FRANKFURT |13.03.19| Almanya’da geçtiğimiz yıl tecavüze uğradıktan sonra öldürülen 14 yaşındaki Susanna Maria Feldmann’ın katil zanlısı Ali Bashar’ın yargılanmasına Wiesbaden Ağır Ceza Mahkemesi’nde başlandı.
Almanya’da 22 Mayıs 2018’den itibaren kendisinden haber alınamayan ve 6 Haziran’da cesedi bulunan Susanna’nın katil zanlısı olarak 22 yaşındaki Irak Kürdistanlı Ali Bashar yargılanıyor. Almanya’da mülteci olan Bashar’ın sahte kimlikle Irak Kürdistan’ına döndüğü ortaya çıkmış, Duhok’ta gözaltına alınarak 9 Haziran 2018’de Almanya’ya getirilmiş ve cezaevine konulmuştu.
Katil Ali Bashar sadece cinayetten değil aynı zamanda farklı suçlardan da yargılanacak. Hürriyetten yoksun bırakma, şiddet uygulama ve tehdit bunlardan bazıları. Uyuşturucu kullandığı da tespit edilen Bashar‘ ın 2016’da reddi gelmesine rağmen, avukatlarının başvurusuyla yurtdışı kararının da durdurulduğu bildirildi.
EVİNE GİT
Wiesbaden ağır ceza mahkemesi şimdiden 11 duruşma tarihini belirledi.
Davaya bakan müşteki avukatlarının açığa çıkmasını istedikleri en önemli şey, Ali B. Susanna’yı katlettikten sonra tek başına mı yoksa yardım alarak mı gömdüğü.
Olaydan önce Ali B. ve Susanna’nın iltica yurdunda arkadaşları ile birlikte vodka içtikleri bu süre zarfında Susanna’nın bir chat grubuna ‚Çok korkuyorum, Ali B. beni bırakmıyor burdan çıkabilir miyim?‚ diye mesaj attığı biliniyor.

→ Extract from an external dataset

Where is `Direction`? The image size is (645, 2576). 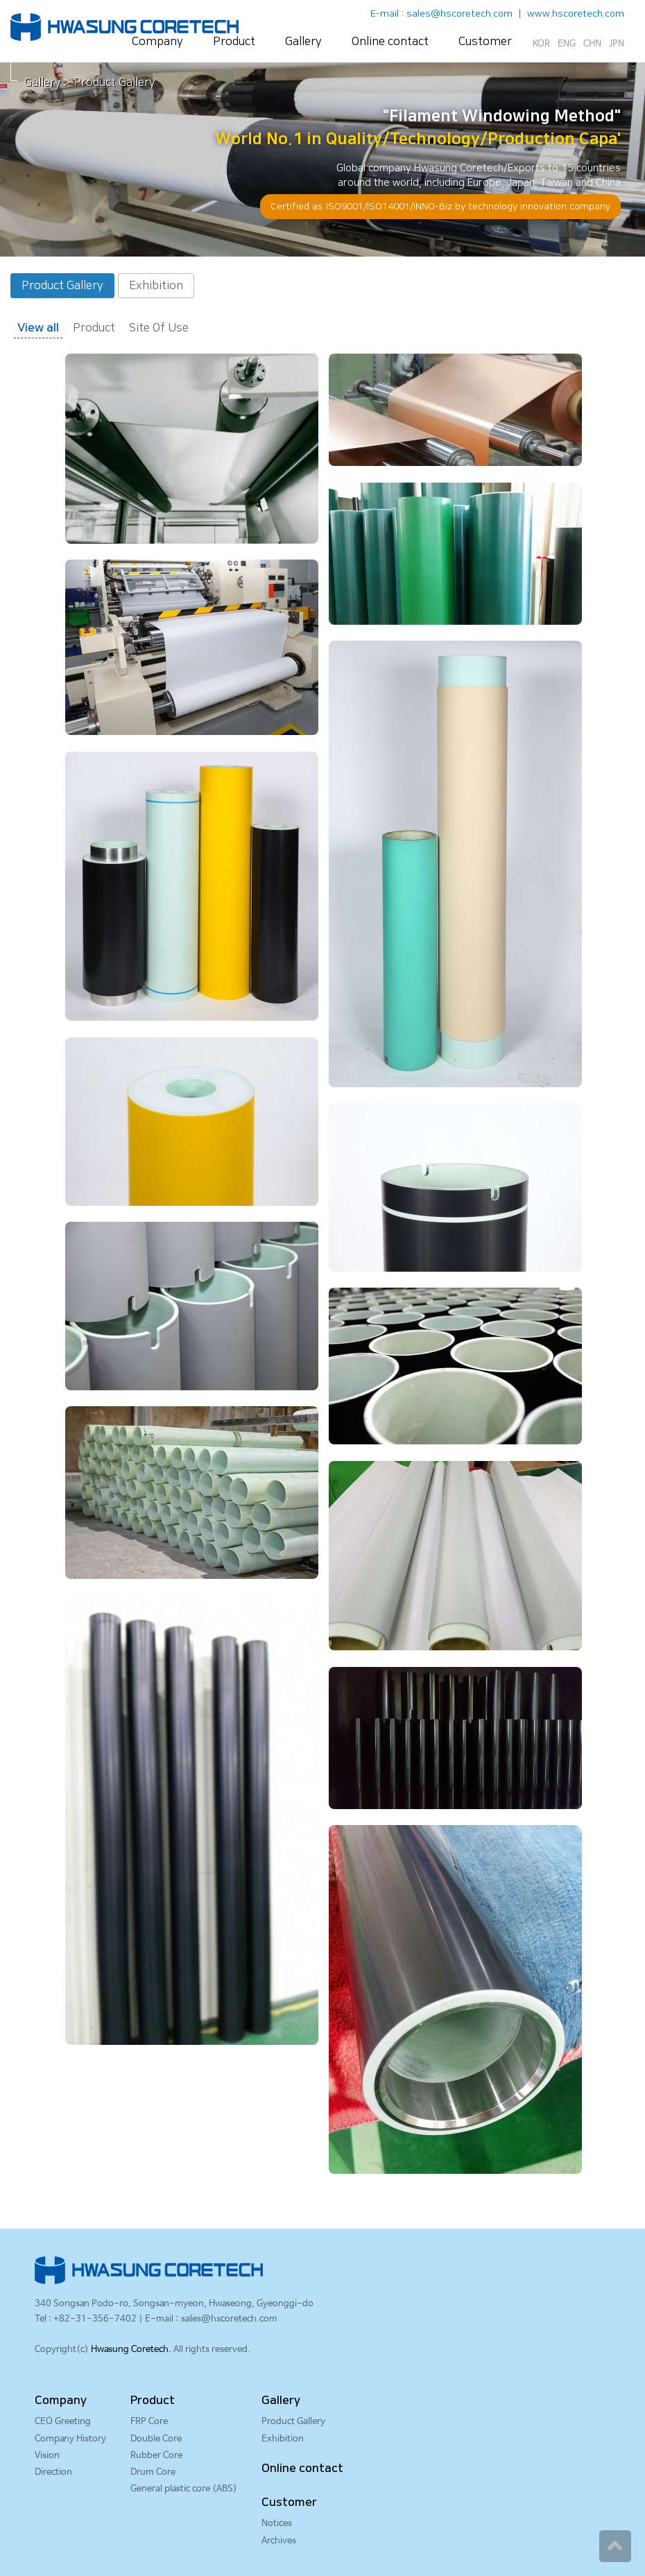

Ne yazık ki arkadaşları sadece ‚evine git‚ diyorlar ve ne polisi nede ailesini bilgilendirmiyorlar.
Susanna’nın defalarca Ali Bashar’ ı polise şikayet etmekle tehdit ettiği ama bunu yapmadığı belirtiliyor. İçine kapanık, çekingen, oldukça yardımsever biri olarak tanınan Susanna’nın mahkemesine yoğun bir katılım olduğundan dolayı babası dahi görevlilerin yardımı ile izleyici bölümünde yer bulabildi. Ali Bashar ise 10 Haziran 2018’den bu yana Frankfurt’ta tutuklu bulunmakta.
HERŞEY BİR ANDA KARANLIK OLDU
„Olay anının nasıl olduğunu hatırlamıyorum, her şey bir anda karanlık oldu.“ diye açıklama yapan katil Bashar, öldürdüğünü ama tecavüz etmediği iddiasında bulundu. Oysa yapılan adlı tıp incelemelerinde bulunan bulguların zorlama ve şiddet sonucu olduğu kanısına varan uzmanlar, Saray’da olduğu gibi düşünce değiştirmezlerse bunları tecavüz olgusu olarak değerlendirmektedirler.
İRAK-ALMANYA ARASI GARİP İADE
Katil ve ailesinin Arapça damgalı pasaportlarla, hem de pasaport ve biletlerindeki kimlik bildirimleri farklı olmasına rağmen nasıl Türkiye üzerinden Irak‘ a yolculuk yapabildikleri de cevaplamayı bekleyen sorulardan biri.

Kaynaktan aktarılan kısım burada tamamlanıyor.